Plastic drinking straws are now a thing of the past at Kinny’s Sweet Retreat.
 
Renay Clermont, co-owner of the downtown Fort Saskatchewan cafe, has made the switch to paper straws just in time for milkshake and Italian soda season. The move should keep hundreds of plastic straws from going into the trash every month.
 
Clermont opened Kinny’s Sweet Retreat in October 2017. From the beginning she had her mind set on doing things differently. Having spent years working in food and retail management, she had seen first-hand the quantity of waste that comes with doing business.
 
“When I saw the volume of straws and plastics we put in the environment, it always bugged me,” she said, adding that the recycling programs she saw at work over the years were ineffective, never living up to their promise.
 
Not planning to stop at straws, Clermont is also working with her suppliers to find eco-friendly options for utensils, food packaging and containers that are a daily part of restaurant life.
 
“Eventually we see ourselves moving towards our utensils being cane sugar and bamboo. Our takeaway containers will be bamboo and cane sugar.

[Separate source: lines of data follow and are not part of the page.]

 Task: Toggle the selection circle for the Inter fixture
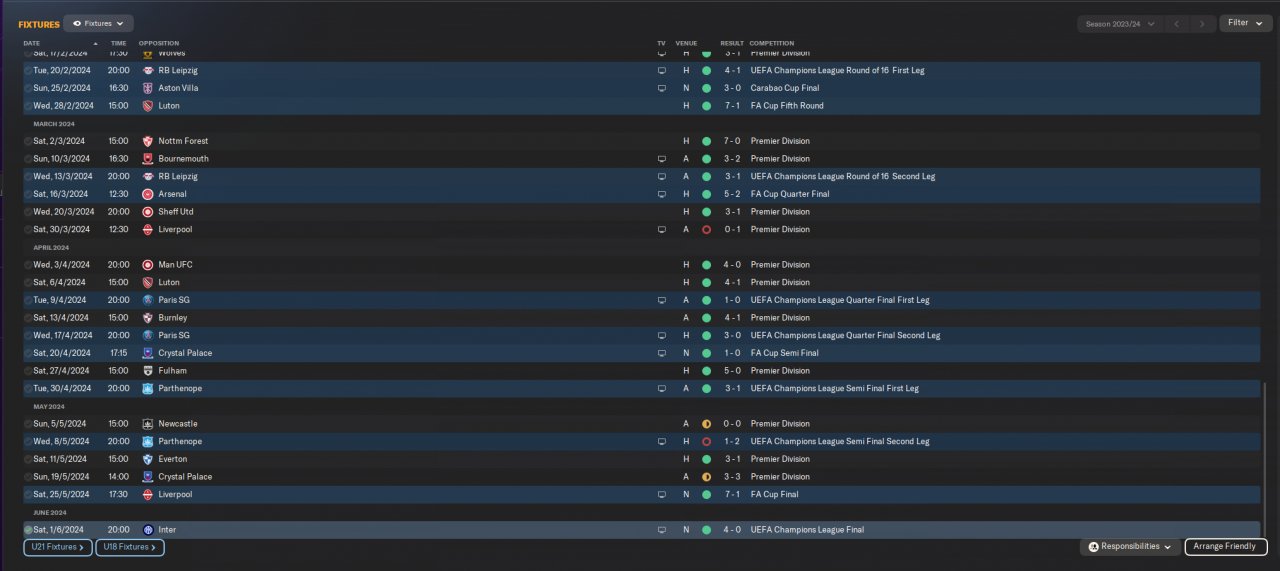point(28,530)
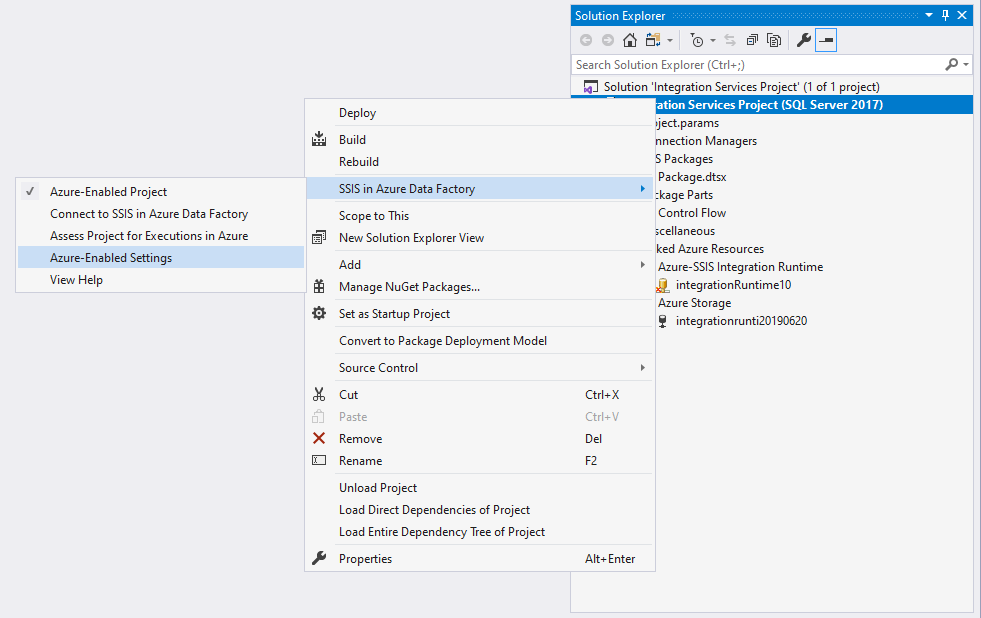The height and width of the screenshot is (618, 981).
Task: Click the Build icon in the context menu
Action: pos(318,139)
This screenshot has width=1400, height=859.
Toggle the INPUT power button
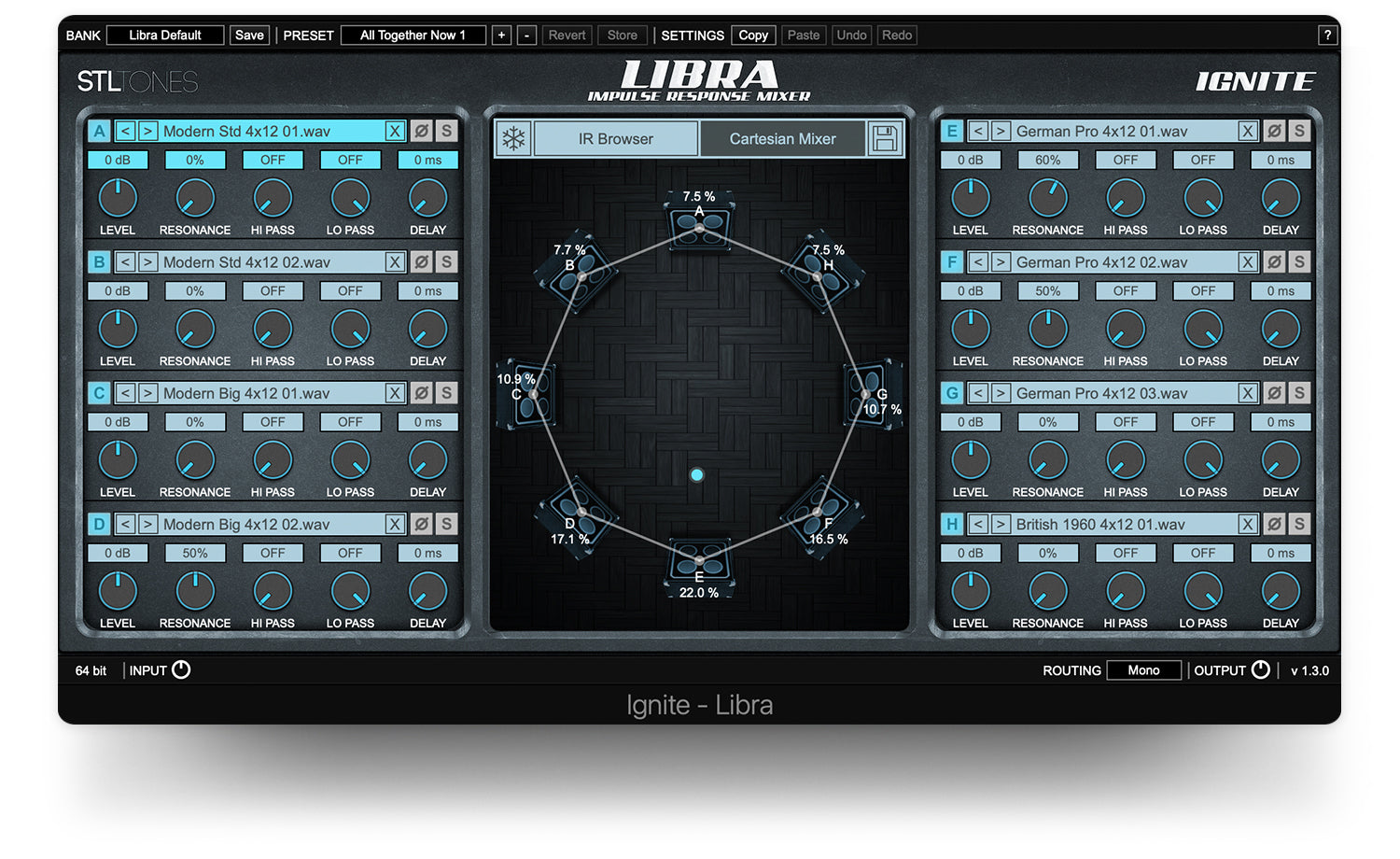181,669
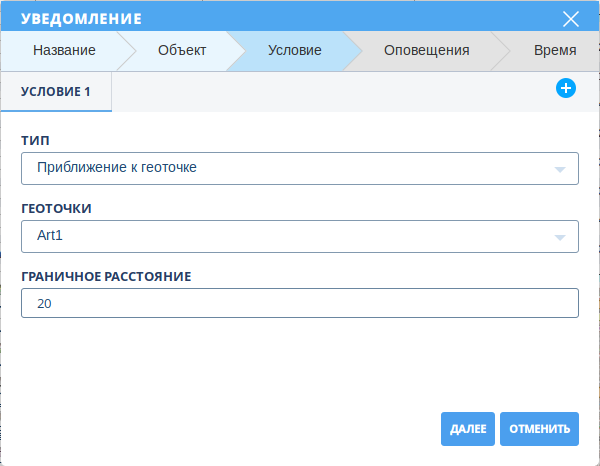Click the Отменить button
Viewport: 600px width, 466px height.
539,429
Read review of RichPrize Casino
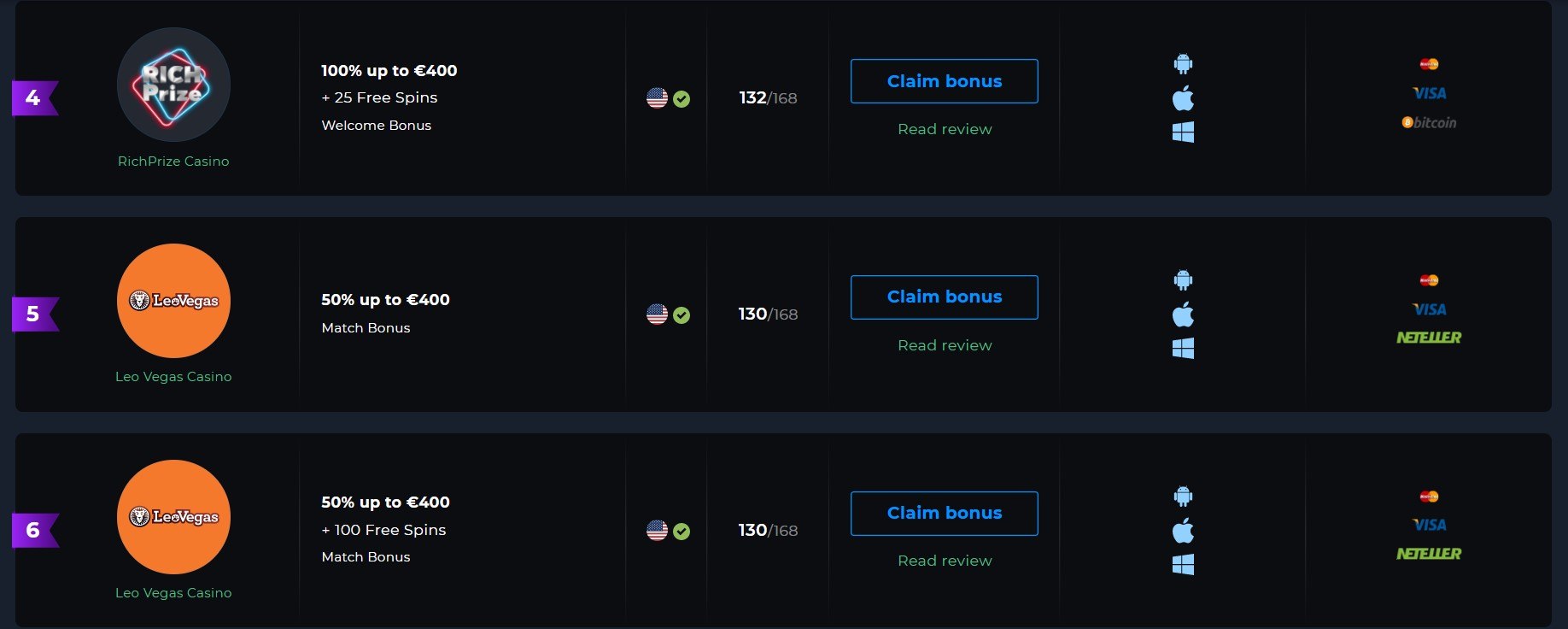The image size is (1568, 629). click(x=945, y=129)
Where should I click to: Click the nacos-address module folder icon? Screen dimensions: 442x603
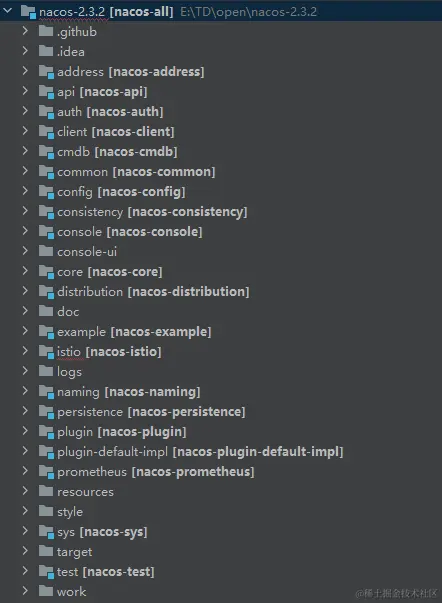click(x=46, y=72)
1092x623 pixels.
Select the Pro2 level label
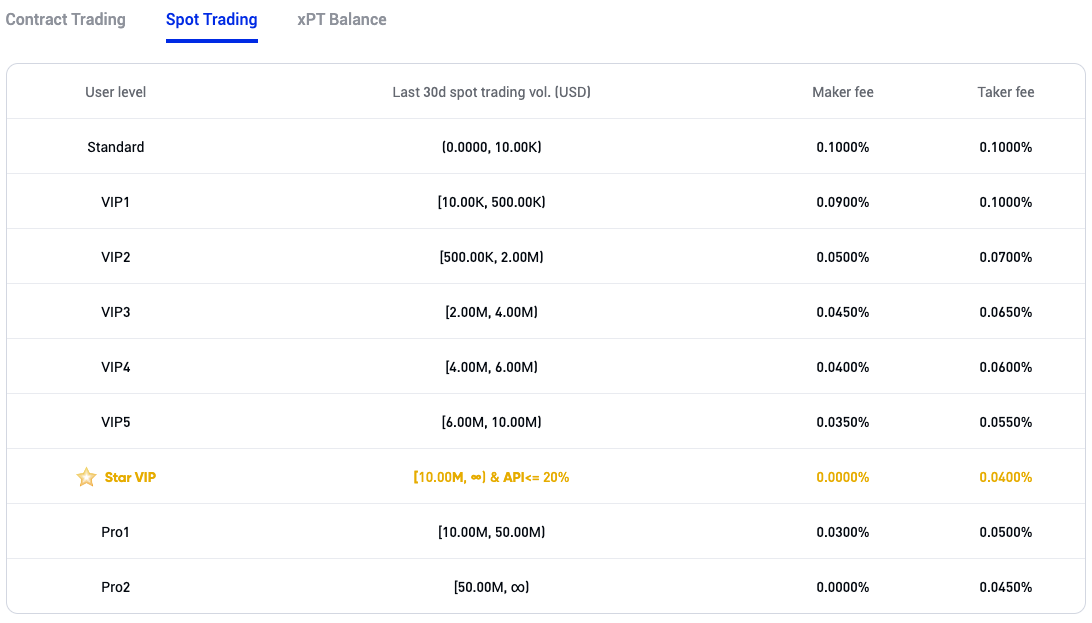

And they're completely biodegradable,” she said.
 
Clermont, who plans to start phasing out plastic utensils and packaging by the end of May, said she is not bothered by having to spend money on the more costly biodegradable packaging.
 
“It's very easy to get dirt cheap products and throw them out there, but you have to also have some awareness of where they come from and what cost is associated with that. That's not just a dollar. And that's a big thing for me.”
 
Clermont said it breaks her heart to learn about the grim consequences of consumer plastic pollution. Like many people, she is saddened by the photos she sees online, images showing what happens when plastic debris makes its way into the world's oceans  – seabirds with stomachs full of plastic, a turtle with a plastic drinking straw embedded in its nostril.
 
She has also heard the discouraging statistics about plastic waste in Canada and globally.
 
The federal government reports that less than 11 per cent of plastics are recycled in Canada and that 8 million tonnes of plastic waste enter the oceans every year. According to a federal news release, by 2050 there could be more plastic in the ocean, by weight, than fish. The Ocean Legacy Foundation says that plastic debris causes the deaths of more than a million seabirds and 100,000 marine mammals every year.
 
The UK government recently announced a plan to ban single-use plastics, calling on other Commonwealth countries to follow suit. Clermont thinks the idea is a smart one. She also hopes other local businesses, big and small, will follow her lead in reducing plastic waste.
 
“At the end of the day, it's the right thing to do,” she said. “Sometimes the right thing to do just doesn't have a cost. It just has to be that way."